[PASSAGE PROVIDED]
Kristjan Byfield: So, we think it's kind of where if agents are kind of step by step just trying to figure out what does establishing and understanding what that creative voice sounds like within an agency.
Kristjan Byfield: Is that where we think they start? Sit down and have a talk about what it is they do and why they do it. Not from a step technical standpoint, but socially, those intangibles that come with a business. Is that a good place for an agency to start
Tom Durrant: Yeah. …
Tom Durrant: so there's going to be a million and one ways you can approach it because it is creativity and it's always best not have framework. Why not? But ultimately if that you're right and it feeds in again into that insight piece. So it's spending a day or two with all of your stakeholders. it could be people that you've worked with in the past, it could be people that actually work for you,…
Kristjan Byfield: Yeah. Yeah.
Tom Durrant: it could be family members.

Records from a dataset
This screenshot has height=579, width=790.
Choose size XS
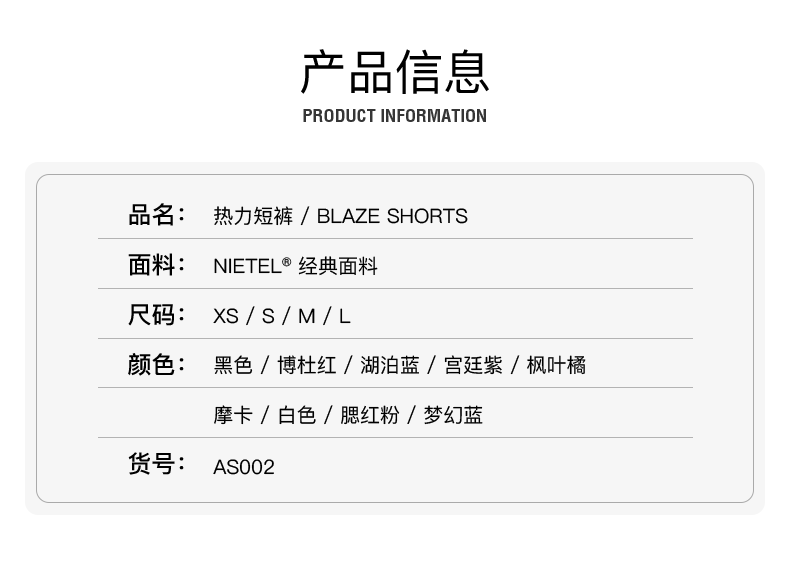click(226, 316)
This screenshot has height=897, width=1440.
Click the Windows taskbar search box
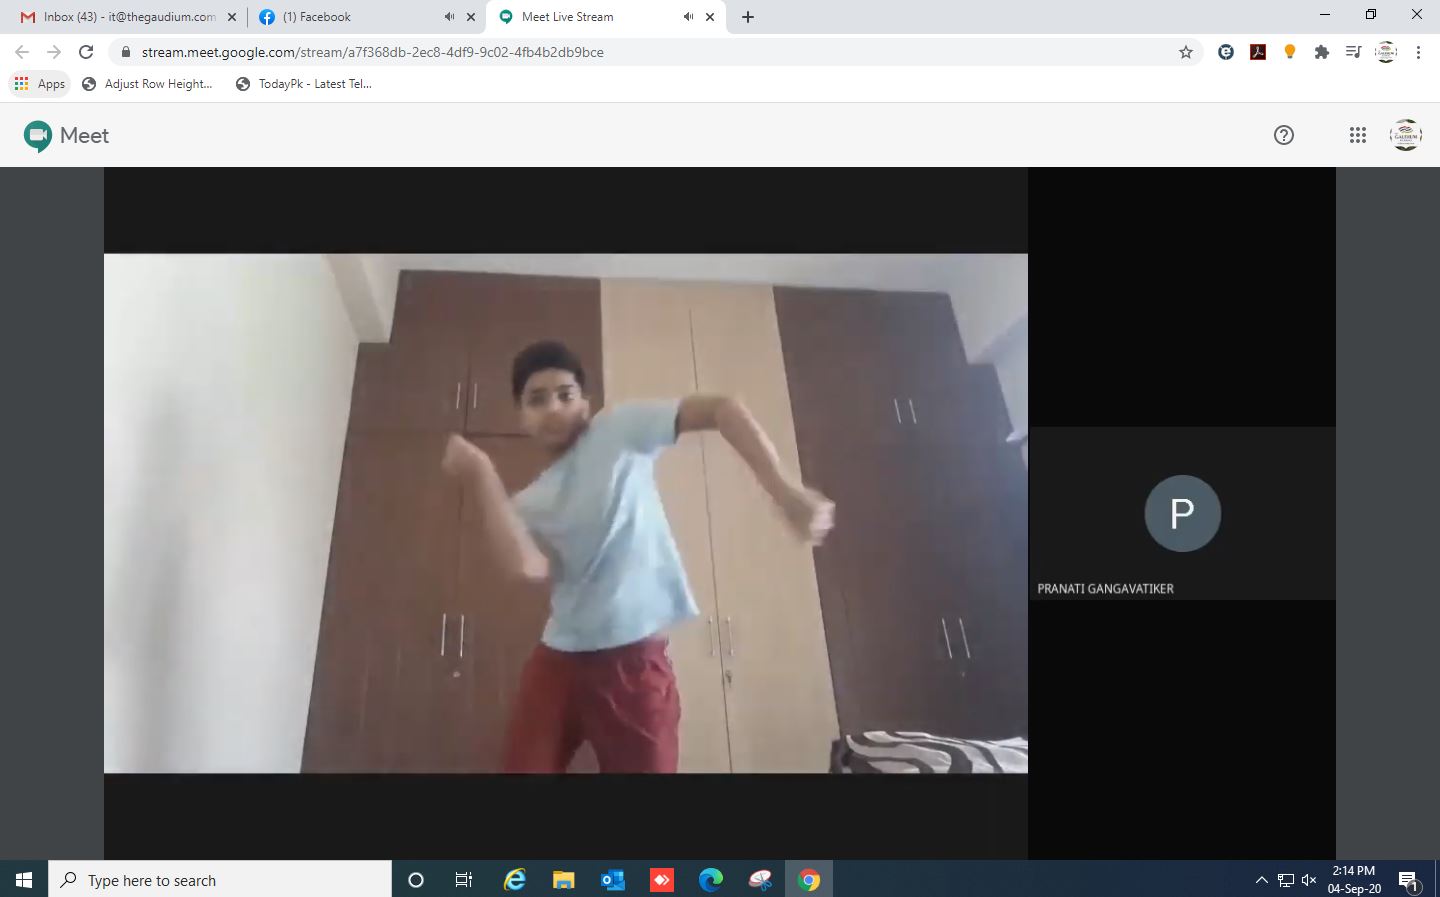pyautogui.click(x=220, y=880)
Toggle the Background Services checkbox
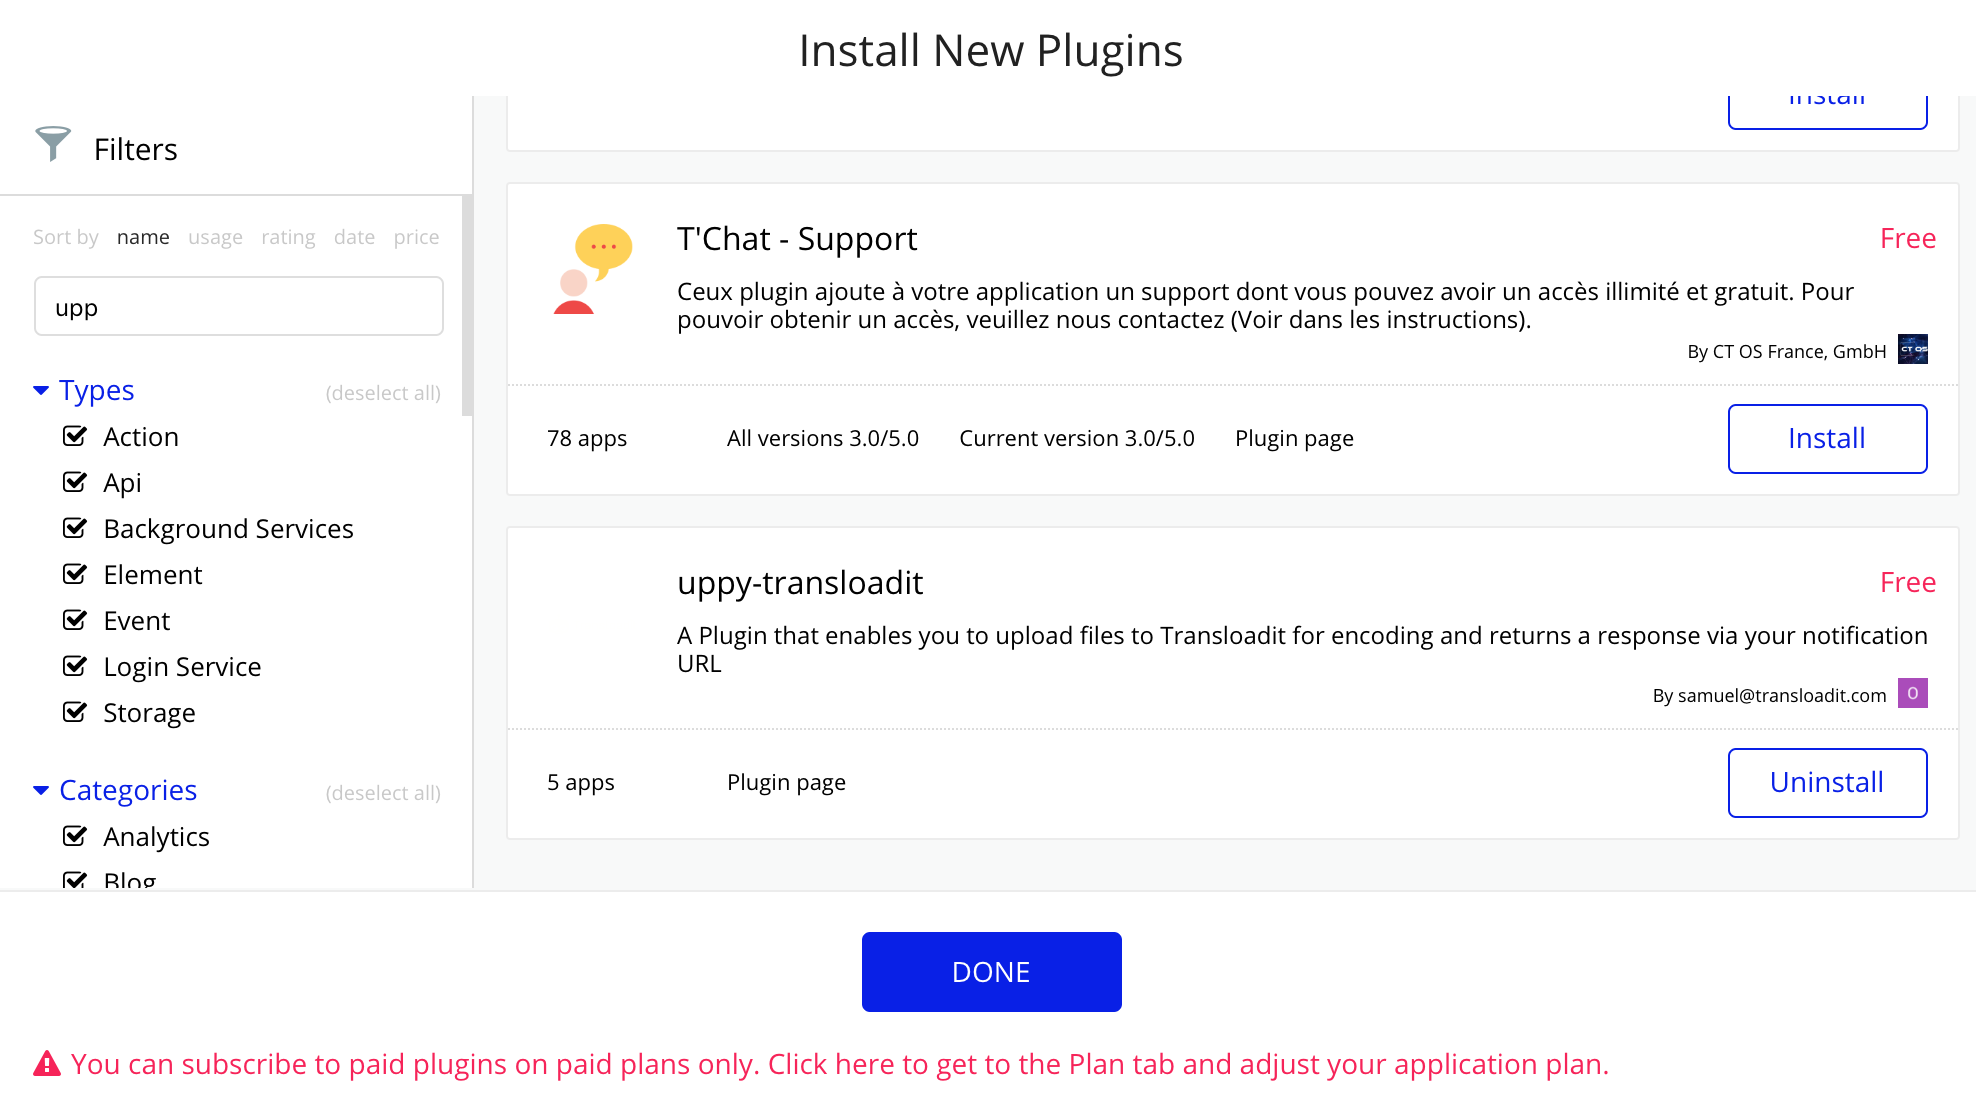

[YOUR TASKS]
1. According to the conversation transcript, how long does Tom Durrant suggest spending with all of your stakeholders?
2. Quote the portion of the conversation transcript that begins with the words containing "Kristjan Byfield: Is" and ends with "Byfield: Yeah. Yeah.".

[LIST OF SOLUTIONS]
1. A day or two.

2.
Kristjan Byfield: Is that where we think they start? Sit down and have a talk about what it is they do and why they do it. Not from a step technical standpoint, but socially, those intangibles that come with a business. Is that a good place for an agency to start
Tom Durrant: Yeah. …
Tom Durrant: so there's going to be a million and one ways you can approach it because it is creativity and it's always best not have framework. Why not? But ultimately if that you're right and it feeds in again into that insight piece. So it's spending a day or two with all of your stakeholders. it could be people that you've worked with in the past, it could be people that actually work for you,…
Kristjan Byfield: Yeah. Yeah.